Une décision sur le bien-fondé qui irait dans la direction de déduire de l’art. 6§4, à la charge de la Belgique, l’obligation positive de réformer la voie de recours disponible aux employeurs, en la rendant contradictoire, aurait dû  encourager la Belgique à poursuivre une issue déjà pressentie par elle. Le devoir du Comité dans le cadre des réclamations collectives n’est pas de « condamner » sèchement un Etat fautif au motif de la violation d’une disposition de la Charte. Il est aussi du ressort du Comité, tout en « condamnant » l’Etat fautif, de le faire par le biais de décision susceptible d’être volontairement appliquée par cet Etat, en palliant ainsi le manque d’autres moyens juridiques de contrainte dont souffre le système de la Charte et, en particulier, la procédure des réclamations collectives.


Opinion dissidente de M. Luis Jimena Quesada à laquelle se rallient M. Jean-Michel BELORGEY et M. Rüçhan IŞIK

I. J’ai voté contre le dispositif accepté par la majorité non pas parce que je ne suis pas d’accord avec la conclusion de violation de l’article 6§4 de la Charte révisée, mais parce que je ne partage pas l’approche exclusivement procédurale de la majorité du Comité dans son raisonnement juridique ainsi que les motifs uniquement procéduraux qui en découlent et sont inclus dans le dispositif.

II. En effet, je trouve que la dimension principale de la réclamation formulée par les syndicats réclamants est surtout substantielle, dans la mesure où elle porte sur l’essence même du droit de grève, c’est à dire son corollaire fondamental qu’est le droit de participer à des piquets de grève.

Dans cette perspective, le point de départ du raisonnement du Comité (paragraphe 27) semblait annoncer cette approche substantielle. Or, le Comité a refusé de suivre cette démarche lorsqu’il a affirmé dans ce même paragraphe 27 « dès lors que ce droit est garanti en droit et en fait par une jurisprudence établie par les plus hautes juridictions nationales » et laisse entendre que tel serait le cas en l’espèce quand il semble conclure au paragraphe 30 que le droit de participer à des piquets de grève serait effectivemement garanti d’une façon conforme à la Charte.

Par contre, à ce même paragraphe 30 le Comité soutient d’une manière contradictoire que « les activités des piquets de grève sont en général autorisées pour autant qu’elles restent de nature pacifique », ce qu’à mon avis montre que le droit de participer à des piquets de grèves n’est pas en tout cas (plutôt « en général ») reconnu comme droit fondamental, mais uniquement en tant qu’« activité autorisée ».

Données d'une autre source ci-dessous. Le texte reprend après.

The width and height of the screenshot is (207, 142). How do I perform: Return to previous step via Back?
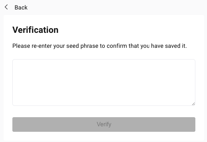click(21, 8)
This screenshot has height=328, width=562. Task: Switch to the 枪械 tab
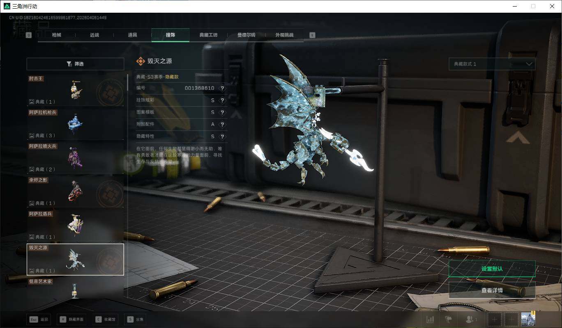pyautogui.click(x=57, y=35)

Une telle approche s’avère également contradictoire avec l’affirmation selon laquelle le droit de participer à des piquets de grève serait une composante de l’article 6§4 de la Charte révisée qui mériterait « par conséquent le même degré de protection » (paragraphe 29). Ces incohérences sont soulignés dans l’opinion dissidente de M. Belorgey. Par ailleurs, comme le fait valoir M. Stangos dans son opinion dissidente le Comité aurait pu traiter l’affaire sous l’angle de la substance.

III. Dans ce contexte, j’estime que le Comité a perdu une occasion importante de consolider sa jurisprudence en affirmant clairement que la participation à des piquets de grève fait partie intégrale ou essentielle du droit fondamental de grève reconnu dans l’article 6§4 de la Charte révisée, plutôt qu’une activité susceptible d’être autorisée ou une simple restriction (position secondaire) à d’autres droits et libertés fondamentaux.

Ni la législation belge ni la jurisprudence nationale (controversée) ne reconnaissent cette position fondamentale que constitue le droit de participer à des piquets de grève. Ce motif principal de violation de l’article 6§4 n’a pas fait l’objet de la ratio decidendi ni, par conséquent, de la conclusion à laquelle est parvenu la majorité du Comité. Ce sont les raisons principales de ma dissidence.

IV. En réalité, l’existence de la procédure des requêtes unilatérales emporte une violation substantielle du droit de grève par rapport à ce contenu essentiel que consistue la participation à des piquets de grève. Certes, cette procédure des requêtes unilatérales présente les vices exposés par le Comité du point de vue de la sécurité juridique et des droits de défense. Cependant, c’est l’existence même de ladite procédure qui touche l’essence du droit (approche substantielle) et, partant, constitue une violation susbstantielle de l’article 6§4 de la Charte révisée.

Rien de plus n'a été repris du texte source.